- **The data**
....................

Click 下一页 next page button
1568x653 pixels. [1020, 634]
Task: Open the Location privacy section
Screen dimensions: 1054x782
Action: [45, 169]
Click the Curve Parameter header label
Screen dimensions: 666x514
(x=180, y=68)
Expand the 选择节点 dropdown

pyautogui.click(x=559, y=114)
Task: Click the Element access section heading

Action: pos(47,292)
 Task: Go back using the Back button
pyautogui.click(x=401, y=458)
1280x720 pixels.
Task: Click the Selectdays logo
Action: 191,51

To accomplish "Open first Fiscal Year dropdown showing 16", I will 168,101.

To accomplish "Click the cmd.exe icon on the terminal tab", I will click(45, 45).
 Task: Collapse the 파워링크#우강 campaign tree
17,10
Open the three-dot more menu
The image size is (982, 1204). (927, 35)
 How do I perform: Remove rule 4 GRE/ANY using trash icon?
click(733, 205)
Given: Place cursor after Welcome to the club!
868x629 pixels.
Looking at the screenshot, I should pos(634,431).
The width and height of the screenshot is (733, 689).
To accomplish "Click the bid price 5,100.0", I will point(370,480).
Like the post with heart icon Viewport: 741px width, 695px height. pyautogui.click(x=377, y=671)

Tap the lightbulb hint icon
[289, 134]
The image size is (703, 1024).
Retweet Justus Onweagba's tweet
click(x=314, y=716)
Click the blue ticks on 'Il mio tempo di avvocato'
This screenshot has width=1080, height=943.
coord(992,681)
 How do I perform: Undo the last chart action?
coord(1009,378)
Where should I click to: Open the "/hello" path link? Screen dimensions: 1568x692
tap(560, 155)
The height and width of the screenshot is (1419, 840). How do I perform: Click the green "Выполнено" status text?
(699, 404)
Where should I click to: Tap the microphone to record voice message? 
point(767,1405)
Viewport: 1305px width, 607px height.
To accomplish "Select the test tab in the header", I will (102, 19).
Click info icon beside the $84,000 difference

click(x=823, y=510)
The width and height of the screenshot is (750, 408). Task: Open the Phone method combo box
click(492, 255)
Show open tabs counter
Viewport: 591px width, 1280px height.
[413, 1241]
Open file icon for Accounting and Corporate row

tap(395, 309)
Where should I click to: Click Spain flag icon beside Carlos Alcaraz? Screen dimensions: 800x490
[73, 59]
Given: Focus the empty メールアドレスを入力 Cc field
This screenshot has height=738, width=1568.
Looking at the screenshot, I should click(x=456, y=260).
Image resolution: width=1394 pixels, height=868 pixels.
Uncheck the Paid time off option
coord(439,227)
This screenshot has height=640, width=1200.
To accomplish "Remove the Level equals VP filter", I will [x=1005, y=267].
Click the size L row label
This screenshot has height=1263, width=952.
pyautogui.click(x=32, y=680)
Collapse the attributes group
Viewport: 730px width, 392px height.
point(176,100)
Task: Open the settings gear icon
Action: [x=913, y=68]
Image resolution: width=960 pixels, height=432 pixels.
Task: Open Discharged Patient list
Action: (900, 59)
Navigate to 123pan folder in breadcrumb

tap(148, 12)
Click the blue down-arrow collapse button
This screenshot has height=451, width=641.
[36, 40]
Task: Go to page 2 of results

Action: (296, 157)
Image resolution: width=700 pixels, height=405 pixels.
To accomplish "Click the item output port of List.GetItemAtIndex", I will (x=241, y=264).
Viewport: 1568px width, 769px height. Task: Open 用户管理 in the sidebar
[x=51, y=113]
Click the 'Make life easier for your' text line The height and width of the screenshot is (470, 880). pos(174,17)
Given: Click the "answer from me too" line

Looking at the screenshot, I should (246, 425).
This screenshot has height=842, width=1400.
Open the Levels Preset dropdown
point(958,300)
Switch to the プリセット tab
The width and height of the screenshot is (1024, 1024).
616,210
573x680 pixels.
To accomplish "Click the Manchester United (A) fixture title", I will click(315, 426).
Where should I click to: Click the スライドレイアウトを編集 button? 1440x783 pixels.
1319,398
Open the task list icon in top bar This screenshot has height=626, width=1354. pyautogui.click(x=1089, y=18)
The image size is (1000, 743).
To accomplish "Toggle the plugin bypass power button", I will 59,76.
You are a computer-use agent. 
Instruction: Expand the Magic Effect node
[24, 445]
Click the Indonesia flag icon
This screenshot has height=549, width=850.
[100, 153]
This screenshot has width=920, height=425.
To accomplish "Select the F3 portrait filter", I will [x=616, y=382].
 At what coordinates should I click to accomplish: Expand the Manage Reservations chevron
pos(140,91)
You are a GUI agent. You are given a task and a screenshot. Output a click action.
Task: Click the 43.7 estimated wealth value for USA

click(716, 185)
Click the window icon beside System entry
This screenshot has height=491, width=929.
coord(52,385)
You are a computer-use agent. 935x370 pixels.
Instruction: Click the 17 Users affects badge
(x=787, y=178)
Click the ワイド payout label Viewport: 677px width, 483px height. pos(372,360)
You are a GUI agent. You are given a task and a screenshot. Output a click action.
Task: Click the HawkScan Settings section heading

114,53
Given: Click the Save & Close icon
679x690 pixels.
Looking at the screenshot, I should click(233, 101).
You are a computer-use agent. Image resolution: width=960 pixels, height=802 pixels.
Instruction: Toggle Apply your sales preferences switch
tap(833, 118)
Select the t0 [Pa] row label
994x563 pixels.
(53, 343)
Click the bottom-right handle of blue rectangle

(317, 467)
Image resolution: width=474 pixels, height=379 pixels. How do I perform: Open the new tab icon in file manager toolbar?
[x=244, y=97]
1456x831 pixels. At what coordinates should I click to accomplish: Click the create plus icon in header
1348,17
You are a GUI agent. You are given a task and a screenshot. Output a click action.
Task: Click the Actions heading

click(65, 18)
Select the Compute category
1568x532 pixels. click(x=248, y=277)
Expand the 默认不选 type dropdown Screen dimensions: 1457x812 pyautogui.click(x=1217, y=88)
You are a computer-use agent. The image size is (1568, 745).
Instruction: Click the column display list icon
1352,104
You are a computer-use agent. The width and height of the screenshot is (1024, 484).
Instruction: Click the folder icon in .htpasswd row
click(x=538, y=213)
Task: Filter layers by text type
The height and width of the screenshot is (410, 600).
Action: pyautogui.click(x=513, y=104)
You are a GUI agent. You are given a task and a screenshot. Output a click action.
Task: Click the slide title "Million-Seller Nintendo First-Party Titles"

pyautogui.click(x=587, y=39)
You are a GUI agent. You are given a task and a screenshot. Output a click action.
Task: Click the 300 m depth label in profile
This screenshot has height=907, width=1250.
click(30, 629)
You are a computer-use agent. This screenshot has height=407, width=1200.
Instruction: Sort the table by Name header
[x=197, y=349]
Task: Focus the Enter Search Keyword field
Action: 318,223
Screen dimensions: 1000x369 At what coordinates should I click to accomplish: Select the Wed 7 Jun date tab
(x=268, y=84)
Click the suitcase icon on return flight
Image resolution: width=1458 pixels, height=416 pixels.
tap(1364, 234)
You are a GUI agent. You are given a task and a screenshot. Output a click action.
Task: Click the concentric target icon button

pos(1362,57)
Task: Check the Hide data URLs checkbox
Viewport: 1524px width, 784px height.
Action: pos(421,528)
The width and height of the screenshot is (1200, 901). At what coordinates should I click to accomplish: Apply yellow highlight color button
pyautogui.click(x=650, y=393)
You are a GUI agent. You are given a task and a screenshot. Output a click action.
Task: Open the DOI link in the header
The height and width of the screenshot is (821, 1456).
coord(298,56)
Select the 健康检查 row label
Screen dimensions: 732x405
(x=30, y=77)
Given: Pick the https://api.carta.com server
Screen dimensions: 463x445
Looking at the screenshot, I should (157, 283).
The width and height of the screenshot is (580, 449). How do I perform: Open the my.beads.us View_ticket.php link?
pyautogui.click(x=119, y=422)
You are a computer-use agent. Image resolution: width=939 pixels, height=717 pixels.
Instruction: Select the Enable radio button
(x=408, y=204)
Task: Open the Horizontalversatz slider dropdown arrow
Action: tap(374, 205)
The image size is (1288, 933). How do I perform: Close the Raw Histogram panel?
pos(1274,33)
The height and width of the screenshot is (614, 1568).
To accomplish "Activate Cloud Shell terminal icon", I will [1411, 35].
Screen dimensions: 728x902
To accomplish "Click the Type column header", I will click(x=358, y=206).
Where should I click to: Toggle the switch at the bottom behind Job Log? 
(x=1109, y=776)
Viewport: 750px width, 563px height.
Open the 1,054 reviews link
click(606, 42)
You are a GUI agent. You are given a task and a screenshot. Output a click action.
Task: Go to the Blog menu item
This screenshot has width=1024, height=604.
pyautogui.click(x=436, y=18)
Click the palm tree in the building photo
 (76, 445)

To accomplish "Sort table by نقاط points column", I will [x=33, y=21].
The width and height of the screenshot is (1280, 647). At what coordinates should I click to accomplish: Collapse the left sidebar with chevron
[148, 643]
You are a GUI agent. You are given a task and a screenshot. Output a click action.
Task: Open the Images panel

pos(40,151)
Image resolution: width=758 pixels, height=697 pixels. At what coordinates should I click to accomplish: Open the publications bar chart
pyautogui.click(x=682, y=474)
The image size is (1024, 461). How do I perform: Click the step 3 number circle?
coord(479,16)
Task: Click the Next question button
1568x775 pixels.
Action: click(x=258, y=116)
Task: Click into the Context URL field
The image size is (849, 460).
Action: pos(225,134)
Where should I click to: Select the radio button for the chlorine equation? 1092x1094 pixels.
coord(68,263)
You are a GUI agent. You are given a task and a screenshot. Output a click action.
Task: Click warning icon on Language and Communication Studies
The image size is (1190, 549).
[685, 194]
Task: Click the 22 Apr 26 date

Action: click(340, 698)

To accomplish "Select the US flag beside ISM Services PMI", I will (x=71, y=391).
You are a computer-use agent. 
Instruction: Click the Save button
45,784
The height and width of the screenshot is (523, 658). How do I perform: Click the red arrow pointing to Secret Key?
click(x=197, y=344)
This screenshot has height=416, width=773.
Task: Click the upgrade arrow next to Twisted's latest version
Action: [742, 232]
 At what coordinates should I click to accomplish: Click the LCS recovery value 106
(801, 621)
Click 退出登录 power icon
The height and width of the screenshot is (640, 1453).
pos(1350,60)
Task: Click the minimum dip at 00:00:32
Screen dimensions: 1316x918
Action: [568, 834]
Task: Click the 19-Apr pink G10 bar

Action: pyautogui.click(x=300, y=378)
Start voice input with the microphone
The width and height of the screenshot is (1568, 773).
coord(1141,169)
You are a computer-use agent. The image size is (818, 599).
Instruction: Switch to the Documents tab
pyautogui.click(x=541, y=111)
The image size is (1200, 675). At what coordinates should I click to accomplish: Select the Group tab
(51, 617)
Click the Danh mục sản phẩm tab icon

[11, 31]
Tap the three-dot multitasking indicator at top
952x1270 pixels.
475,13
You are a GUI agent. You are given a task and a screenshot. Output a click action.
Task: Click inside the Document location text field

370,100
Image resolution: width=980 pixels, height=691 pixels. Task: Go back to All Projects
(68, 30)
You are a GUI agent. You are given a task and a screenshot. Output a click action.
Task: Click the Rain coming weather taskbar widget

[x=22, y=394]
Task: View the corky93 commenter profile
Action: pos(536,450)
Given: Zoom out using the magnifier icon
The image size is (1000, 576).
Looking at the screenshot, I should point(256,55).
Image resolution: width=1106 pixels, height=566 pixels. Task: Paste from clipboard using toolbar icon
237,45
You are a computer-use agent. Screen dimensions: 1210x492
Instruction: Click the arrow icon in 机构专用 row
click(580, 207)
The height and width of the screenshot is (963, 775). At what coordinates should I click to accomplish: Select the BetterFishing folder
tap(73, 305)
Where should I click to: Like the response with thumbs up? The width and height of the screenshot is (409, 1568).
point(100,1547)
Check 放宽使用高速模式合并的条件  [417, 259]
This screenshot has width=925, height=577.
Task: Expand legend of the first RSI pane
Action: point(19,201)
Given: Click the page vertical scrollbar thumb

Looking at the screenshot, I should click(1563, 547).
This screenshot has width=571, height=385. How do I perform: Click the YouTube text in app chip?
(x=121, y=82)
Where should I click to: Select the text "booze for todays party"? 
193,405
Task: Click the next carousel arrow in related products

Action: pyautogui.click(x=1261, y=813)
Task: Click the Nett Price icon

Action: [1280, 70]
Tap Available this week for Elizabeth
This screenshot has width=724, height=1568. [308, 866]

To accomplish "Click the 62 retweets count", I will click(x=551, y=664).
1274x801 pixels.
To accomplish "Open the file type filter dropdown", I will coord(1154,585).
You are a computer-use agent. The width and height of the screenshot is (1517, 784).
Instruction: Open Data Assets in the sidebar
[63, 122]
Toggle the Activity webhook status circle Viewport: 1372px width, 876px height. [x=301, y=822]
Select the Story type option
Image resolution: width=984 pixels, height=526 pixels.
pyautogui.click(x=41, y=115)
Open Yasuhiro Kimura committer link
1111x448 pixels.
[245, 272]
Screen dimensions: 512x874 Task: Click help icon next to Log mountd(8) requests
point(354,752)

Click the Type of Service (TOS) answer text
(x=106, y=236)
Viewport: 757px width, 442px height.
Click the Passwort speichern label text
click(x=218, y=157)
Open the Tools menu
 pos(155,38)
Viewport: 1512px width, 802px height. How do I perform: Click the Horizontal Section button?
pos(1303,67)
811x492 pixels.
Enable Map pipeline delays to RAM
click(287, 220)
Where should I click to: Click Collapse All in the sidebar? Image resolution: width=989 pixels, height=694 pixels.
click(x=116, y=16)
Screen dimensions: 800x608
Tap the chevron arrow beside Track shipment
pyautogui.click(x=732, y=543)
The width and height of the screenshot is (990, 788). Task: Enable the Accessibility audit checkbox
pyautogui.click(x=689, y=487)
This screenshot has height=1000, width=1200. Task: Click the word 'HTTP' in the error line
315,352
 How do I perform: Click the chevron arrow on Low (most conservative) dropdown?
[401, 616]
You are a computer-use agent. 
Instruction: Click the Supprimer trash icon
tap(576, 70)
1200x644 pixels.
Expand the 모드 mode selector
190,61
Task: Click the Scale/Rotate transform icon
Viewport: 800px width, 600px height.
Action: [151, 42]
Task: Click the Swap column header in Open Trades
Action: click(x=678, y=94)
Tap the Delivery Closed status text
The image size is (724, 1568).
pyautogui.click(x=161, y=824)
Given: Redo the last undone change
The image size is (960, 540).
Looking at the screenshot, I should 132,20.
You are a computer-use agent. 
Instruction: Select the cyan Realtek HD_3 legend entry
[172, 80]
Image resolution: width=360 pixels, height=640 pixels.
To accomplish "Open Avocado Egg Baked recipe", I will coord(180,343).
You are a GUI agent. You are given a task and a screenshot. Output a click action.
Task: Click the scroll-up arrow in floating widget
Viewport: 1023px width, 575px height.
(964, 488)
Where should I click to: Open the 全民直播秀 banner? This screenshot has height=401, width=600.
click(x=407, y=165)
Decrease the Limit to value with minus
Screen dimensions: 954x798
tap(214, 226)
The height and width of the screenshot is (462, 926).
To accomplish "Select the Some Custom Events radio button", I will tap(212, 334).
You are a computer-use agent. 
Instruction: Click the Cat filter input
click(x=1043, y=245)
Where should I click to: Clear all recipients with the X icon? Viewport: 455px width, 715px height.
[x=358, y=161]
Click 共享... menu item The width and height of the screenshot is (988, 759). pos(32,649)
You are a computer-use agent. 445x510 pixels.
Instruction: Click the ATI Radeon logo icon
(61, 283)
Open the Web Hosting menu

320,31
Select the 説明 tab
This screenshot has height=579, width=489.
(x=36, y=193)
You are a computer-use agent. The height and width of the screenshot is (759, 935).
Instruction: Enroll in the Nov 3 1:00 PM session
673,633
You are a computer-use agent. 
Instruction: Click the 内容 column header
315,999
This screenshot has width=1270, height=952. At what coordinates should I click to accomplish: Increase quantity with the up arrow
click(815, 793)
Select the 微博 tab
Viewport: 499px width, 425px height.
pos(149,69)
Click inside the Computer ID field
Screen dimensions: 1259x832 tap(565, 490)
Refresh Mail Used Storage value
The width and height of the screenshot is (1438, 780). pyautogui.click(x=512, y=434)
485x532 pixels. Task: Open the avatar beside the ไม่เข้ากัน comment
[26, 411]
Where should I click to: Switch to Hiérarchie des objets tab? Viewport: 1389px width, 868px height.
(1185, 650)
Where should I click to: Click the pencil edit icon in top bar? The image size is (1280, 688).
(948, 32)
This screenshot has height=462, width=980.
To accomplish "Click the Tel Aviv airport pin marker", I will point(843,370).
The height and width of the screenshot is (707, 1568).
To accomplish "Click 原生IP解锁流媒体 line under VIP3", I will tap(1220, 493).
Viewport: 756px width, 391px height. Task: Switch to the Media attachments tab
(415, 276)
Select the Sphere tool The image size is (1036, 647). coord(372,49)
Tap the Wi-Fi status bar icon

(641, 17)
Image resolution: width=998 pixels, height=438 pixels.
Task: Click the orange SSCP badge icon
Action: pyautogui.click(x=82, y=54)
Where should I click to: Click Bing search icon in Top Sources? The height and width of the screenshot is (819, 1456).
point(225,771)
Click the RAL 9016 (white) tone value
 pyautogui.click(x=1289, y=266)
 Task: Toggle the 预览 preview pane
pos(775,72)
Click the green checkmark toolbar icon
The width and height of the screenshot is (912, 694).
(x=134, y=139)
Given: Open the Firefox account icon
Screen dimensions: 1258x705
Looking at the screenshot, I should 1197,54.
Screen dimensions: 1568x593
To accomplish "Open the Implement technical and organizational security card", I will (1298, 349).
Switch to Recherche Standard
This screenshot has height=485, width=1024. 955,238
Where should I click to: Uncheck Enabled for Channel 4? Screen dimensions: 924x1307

....................

- **What you will do**
Wherever a line in the entries above holds "item", copy that line.

- **Exercise solution**
To accomplish "Click the item output port of List.GetItemAtIndex", I will (x=241, y=264).
Task: Go to the Blog menu item
Click 共享... menu item The width and height of the screenshot is (988, 759). pos(32,649)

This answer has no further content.